Reversing the adc equations to solve for resistance with a known adcVal required the help of Wolfram Alpha's solve-for-x ability with the following equivalent equation (because my algebra was too rusty for this…)
[for Thermistor connected to Gnd ] solve for x, v = ((( x )/( u + ( x )) * m ))
[for Thermistor connected to Vcc ] solve for x, v = m - ((( x )/( u + ( x )) * m ))
which Wolframp Alpha helpfully solved to
[for Thermistor connected to Gnd ] x = (uv) / (m-v)
[for Thermistor connected to Vcc ] x = (u (m - v ) ) / v
which more readibly is
[for Thermistor connected to Gnd ] Rth = ((Rother * adcVal) / (adcMax - adcVal))
[for Thermistor connected to Vcc ] Rth = ((Rother * (adcMax - adcVal)) / adcVal)
So now if we have an adcVal we can get a resistance, and we have the same standard beta-approximation-of-temperature equation above
which we can rewrite once again to solve for T (and rename some variables for clarity) to
T = 1/((1/Tnominal) + ln(Rth/Rnominal)/B)
Where: T = Temperature (K), Tnominal = Nominal Temperature, Rth = Thermistor Resistance, Rnominal = Nominal Resistance, B = Beta
and insert our Rth equation that Wolfram Alpha made for us to bring us to
[for Thermistor connected to Gnd ] T = 1/((1/Tnominal) + ln( ((Rother * adcVal) / (adcMax - adcVal))/Rnominal)/B)
[for Thermistor connected to Vcc ] T = 1/((1/Tnominal) + ln(((Rother * (adcMax - adcVal)) / adcVal)/Rnominal)/B)
note these temperatures are in Kelvin, in the spreadsheet and code we convert to/from C in these equations by adding/subtracting 273.15 as appropriate.
Those last two formulae are the crux of converting from an ADC result (analogRead) into a temperature, you'll see you need to know the nominal resistance (eg, 10k thermistor), the nominal temperature (at which the thermistor has that nominal resistance, usually 25 degrees C), the size of the "other" resistor the thermistor is connected in series with, the maximum adc value (adcMax) possible (1023 for a 10bit adc for example), the adc result (adcVal) you want to convert, and the beta value. All the values can be hard coded except for the adc result.

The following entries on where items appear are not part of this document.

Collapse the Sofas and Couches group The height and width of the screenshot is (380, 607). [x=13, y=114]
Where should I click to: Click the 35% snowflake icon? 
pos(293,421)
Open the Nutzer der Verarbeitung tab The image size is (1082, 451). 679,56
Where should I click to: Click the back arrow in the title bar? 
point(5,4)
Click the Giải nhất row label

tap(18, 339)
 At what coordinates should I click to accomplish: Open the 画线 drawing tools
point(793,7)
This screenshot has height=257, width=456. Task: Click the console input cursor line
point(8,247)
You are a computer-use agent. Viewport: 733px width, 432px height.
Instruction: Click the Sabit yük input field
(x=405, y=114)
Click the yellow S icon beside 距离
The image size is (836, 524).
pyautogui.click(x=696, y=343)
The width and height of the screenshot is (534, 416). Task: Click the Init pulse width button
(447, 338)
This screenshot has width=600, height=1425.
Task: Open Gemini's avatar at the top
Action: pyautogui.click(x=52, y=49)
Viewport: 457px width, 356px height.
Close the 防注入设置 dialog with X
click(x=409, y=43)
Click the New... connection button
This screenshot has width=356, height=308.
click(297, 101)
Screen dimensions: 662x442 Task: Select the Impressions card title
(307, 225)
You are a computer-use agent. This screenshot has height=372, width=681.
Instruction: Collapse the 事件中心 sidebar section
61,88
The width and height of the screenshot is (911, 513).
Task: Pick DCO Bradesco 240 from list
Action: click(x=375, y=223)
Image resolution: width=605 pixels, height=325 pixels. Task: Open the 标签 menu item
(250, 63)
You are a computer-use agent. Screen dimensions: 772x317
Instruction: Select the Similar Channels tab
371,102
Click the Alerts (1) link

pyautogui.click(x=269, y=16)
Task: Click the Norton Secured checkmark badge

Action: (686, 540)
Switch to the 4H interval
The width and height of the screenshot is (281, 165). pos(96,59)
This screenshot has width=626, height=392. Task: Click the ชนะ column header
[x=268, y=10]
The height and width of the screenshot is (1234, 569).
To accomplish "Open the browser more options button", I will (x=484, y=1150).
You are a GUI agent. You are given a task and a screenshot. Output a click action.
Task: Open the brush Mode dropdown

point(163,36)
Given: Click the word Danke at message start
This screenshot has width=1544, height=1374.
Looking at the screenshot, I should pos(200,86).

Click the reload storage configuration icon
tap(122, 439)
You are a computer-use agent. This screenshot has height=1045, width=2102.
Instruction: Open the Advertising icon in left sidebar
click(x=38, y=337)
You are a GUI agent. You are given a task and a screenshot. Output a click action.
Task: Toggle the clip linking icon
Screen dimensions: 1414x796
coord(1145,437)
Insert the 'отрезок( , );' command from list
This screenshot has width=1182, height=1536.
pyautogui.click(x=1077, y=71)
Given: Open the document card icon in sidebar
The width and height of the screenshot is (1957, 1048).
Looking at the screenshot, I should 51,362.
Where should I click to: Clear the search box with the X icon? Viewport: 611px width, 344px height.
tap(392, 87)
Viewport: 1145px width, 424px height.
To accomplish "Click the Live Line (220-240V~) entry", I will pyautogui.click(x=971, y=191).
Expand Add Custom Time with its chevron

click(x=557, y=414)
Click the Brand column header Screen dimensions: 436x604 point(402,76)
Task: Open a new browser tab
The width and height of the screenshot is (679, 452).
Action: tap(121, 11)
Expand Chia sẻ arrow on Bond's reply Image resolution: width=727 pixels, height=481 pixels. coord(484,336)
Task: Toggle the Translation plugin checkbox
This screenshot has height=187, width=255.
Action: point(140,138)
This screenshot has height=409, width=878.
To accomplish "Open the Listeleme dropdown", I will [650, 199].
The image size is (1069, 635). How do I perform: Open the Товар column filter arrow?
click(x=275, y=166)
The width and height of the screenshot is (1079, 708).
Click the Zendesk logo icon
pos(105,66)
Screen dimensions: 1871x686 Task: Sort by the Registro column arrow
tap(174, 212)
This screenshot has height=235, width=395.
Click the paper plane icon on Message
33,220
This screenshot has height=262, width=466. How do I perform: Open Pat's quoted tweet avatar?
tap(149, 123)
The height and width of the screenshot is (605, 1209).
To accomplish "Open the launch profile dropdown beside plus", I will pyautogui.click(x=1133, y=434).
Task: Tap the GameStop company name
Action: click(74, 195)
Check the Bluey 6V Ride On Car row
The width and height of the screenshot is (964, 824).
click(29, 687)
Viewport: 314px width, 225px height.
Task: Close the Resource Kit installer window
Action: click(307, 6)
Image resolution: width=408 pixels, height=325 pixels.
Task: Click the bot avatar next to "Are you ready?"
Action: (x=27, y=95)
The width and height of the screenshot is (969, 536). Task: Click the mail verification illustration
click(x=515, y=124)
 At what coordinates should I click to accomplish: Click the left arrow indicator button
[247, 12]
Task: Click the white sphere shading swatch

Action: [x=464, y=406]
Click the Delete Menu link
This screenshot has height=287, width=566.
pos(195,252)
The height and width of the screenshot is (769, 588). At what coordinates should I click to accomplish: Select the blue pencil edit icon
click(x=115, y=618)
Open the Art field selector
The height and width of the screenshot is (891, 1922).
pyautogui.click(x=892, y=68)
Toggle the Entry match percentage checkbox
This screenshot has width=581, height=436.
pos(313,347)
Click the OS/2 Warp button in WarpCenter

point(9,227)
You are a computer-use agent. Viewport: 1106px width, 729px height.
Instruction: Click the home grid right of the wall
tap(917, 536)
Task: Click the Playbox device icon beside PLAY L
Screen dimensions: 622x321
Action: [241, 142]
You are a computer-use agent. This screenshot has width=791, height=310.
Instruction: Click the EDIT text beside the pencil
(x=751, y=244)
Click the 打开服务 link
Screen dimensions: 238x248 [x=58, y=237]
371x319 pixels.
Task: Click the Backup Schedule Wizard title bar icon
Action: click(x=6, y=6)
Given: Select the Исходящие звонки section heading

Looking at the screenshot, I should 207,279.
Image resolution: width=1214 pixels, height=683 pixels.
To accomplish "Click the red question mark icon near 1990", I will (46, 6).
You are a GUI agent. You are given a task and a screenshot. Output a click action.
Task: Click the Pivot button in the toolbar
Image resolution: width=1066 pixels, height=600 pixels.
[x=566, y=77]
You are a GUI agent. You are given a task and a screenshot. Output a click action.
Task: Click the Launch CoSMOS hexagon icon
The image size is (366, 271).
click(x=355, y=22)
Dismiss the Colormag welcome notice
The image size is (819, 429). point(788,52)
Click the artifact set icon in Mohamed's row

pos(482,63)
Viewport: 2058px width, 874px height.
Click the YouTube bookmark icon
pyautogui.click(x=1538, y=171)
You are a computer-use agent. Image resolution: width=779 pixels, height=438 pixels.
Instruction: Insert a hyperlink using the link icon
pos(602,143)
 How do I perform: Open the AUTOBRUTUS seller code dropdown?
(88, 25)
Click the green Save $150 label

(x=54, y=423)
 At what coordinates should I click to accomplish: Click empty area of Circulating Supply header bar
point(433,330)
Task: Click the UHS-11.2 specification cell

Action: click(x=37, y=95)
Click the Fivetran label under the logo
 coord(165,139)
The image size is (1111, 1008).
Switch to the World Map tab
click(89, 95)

However due the need to use log functions, floating point, division and so forth with that, which might not be possible on a small microcontroller, linear approximations are also calculated. This is done by creating a list (A55:C155) of temperature and calculated ADC value pairs, then using the "SLOPE" and "INTERCEPT" spreadsheet functions to create those two values which can be used in the formula shown in cell N:O33 - with thanks to RHETT ALLAIN from Wired.Com this remarkably closely approximates the "proper" beta-approximation (approximation of an approximation of an approximation…)
That however still requires floating point operations and just truncating them into integer operations wouldn't work at all, so the formula for the float approximation is adjusted to use only pre-calculated integer values, a multiplier factor is included which has the tendency to influence the error margin of the integer approximation in useful ways, this was a happy accidental discovery :-).
This formula is displayed in N:O39. It is then applied to all the ADC Values C55:C155 with results in the cells K55:K155, from this we calculate the error for each result in N:55:N155. This error is averaged in V53, it is preferable that this average is zero, indicating that the errors are evenly distributed above and below the "no-error" line, if there are sufficiently more positive errors than negative errors, or vice-versa, then this value in V53 will be non-zero (it's rounded, this is an integer approximation remember). To counteract such imbalance this imbalance is subtracted, which you can see in the last term of the formula in N:O39, this has the effect of shifting the approximation and reducing the error (significantly) when there is imbalance.
The charts are produced from the various data in the calculations found in rows 53 onwards.
The “Other Resistor” suggestions for 1% and 5% are made possible from the spreadsheet formulae found at
http://electronicdesign.com/components/excel-formula-calculates-standard-1-resistor-values
which convert a given value into the closest E96/48/24 series resistor.